Langsung ke konten

Langsung ke daftar isi

Tantangan Unik Keluarga Tiri

Tantangan Unik Keluarga Tiri

Tantangan Unik Keluarga Tiri

● Menurut pakar keluarga tiri Dr. Patricia Papernow, mengatasi masalah dalam keluarga tiri menggunakan cara-cara dalam keluarga kandung bagaikan ”menjelajahi jalanan New York City menggunakan peta Boston”.

Faktanya, berbagai tantangan dalam keluarga tiri tidak hanya unik, tetapi juga lebih besar daripada tantangan yang dihadapi keluarga kandung. Malah, psikolog William Merkel menggambarkan keluarga tiri sebagai ”tatanan hubungan yang paling rumit, paling tidak wajar, dan paling sulit yang dihadapi manusia”.

Jika sesulit itu, bagaimana sebuah keluarga tiri bisa sukses? Hubungan dalam keluarga tiri dapat diumpamakan seperti menyambung kain-kain perca menjadi satu. Meski kelihatannya gampang lepas sewaktu mulai dijahit, hasil akhirnya bisa sekuat kain utuh—kalau dijahit dengan baik.

Mari kita perhatikan berbagai tantangan yang umumnya dihadapi keluarga tiri dan langkah-langkah yang telah membantu banyak keluarga ”menjahit” kehidupan mereka menjadi satu. Kemudian, kita akan melihat empat keluarga tiri yang sukses.

Tantangan 1: HARAPAN YANG TIDAK TERPENUHI

”Saya berharap, dengan memberikan kasih sayang dan perhatian, saya bisa diterima oleh anak-anak tiri saya, tetapi setelah delapan tahun saya masih terus berharap.”​—Gloria. *

HARAPAN yang tinggi sering kali mengiringi awal suatu keluarga tiri. Orang tua berharap untuk memperbaiki dan tidak mengulangi kesalahan pada perkawinan sebelumnya, serta berharap untuk menemukan kasih sayang atau keamanan yang selama ini telah hilang. Boleh jadi ada harapan yang hanya angan-angan, tetapi itu pun bisa menyebabkan stres jika tidak terwujud. Sebagaimana Alkitab katakan, ”Harapan yang ditunda-tunda menyakitkan hati.” (Amsal 13:12, Kitab Sutji Ende-Flores edisi 1969) Bagaimana seandainya harapan yang tidak kesampaian itu membuat hati Anda sakit?

▬▬▬▬▬▬

Dalam teks tentang keluarga tiri, Dr. Patricia Papernow mengumpamakan penggunaan cara-cara keluarga kandung untuk mengatasi masalah keluarga tiri dengan apa?

» **Kumpulan Data**:
▬▬▬▬▬▬

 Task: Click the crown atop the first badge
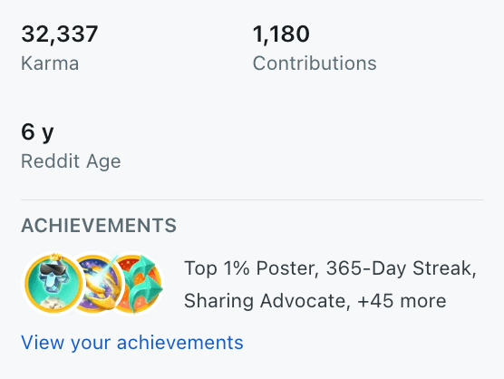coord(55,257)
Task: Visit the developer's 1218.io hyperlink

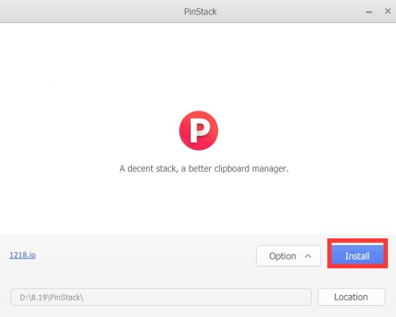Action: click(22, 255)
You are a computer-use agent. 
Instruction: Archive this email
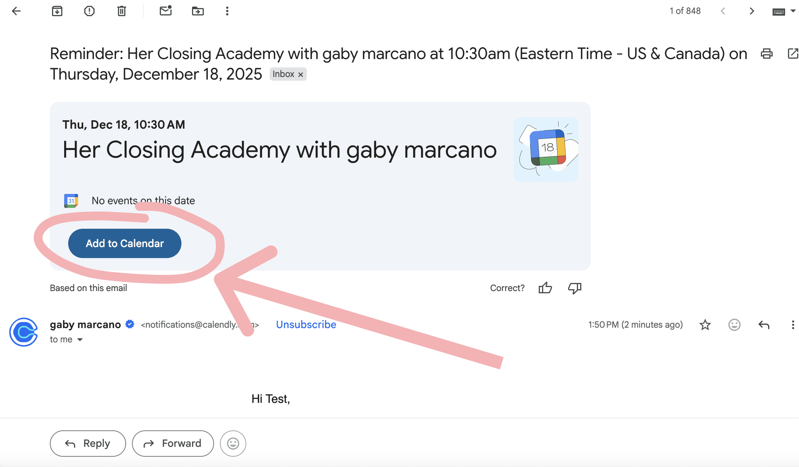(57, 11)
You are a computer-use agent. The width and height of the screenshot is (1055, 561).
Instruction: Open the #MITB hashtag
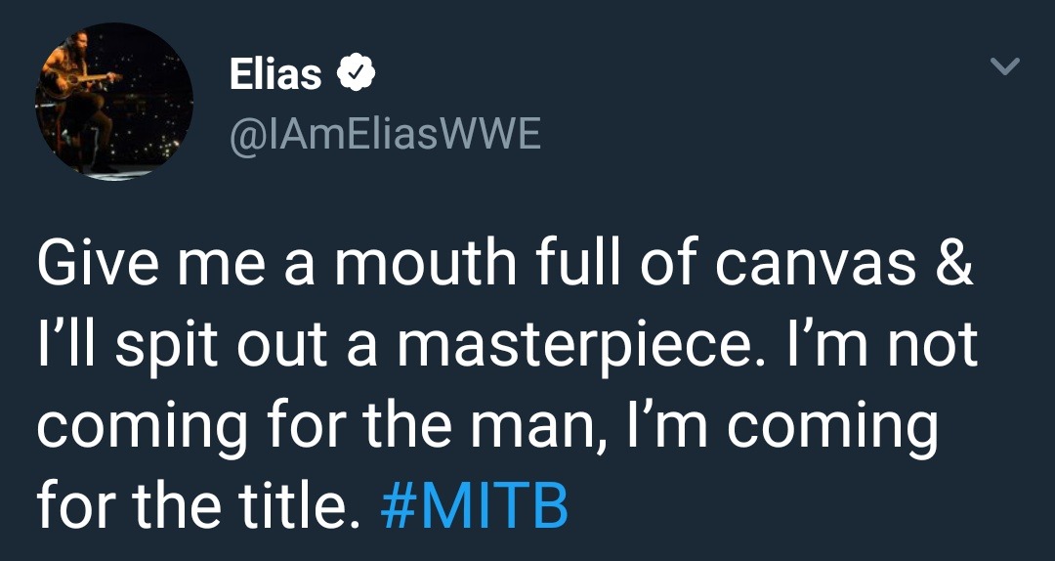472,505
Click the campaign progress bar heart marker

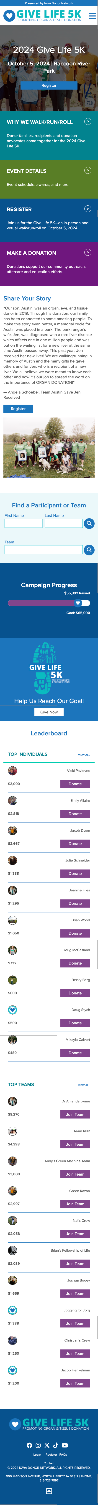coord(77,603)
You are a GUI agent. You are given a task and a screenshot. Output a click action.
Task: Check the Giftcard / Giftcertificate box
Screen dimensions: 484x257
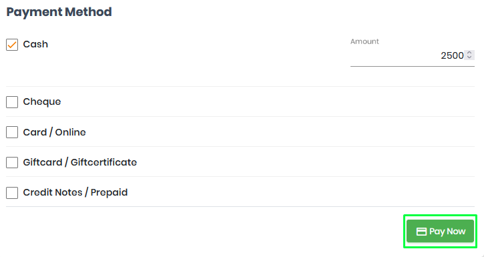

▬▬▬▬▬▬

» **Hasil Tugas**: Dengan menjelajahi jalanan New York City menggunakan peta Boston.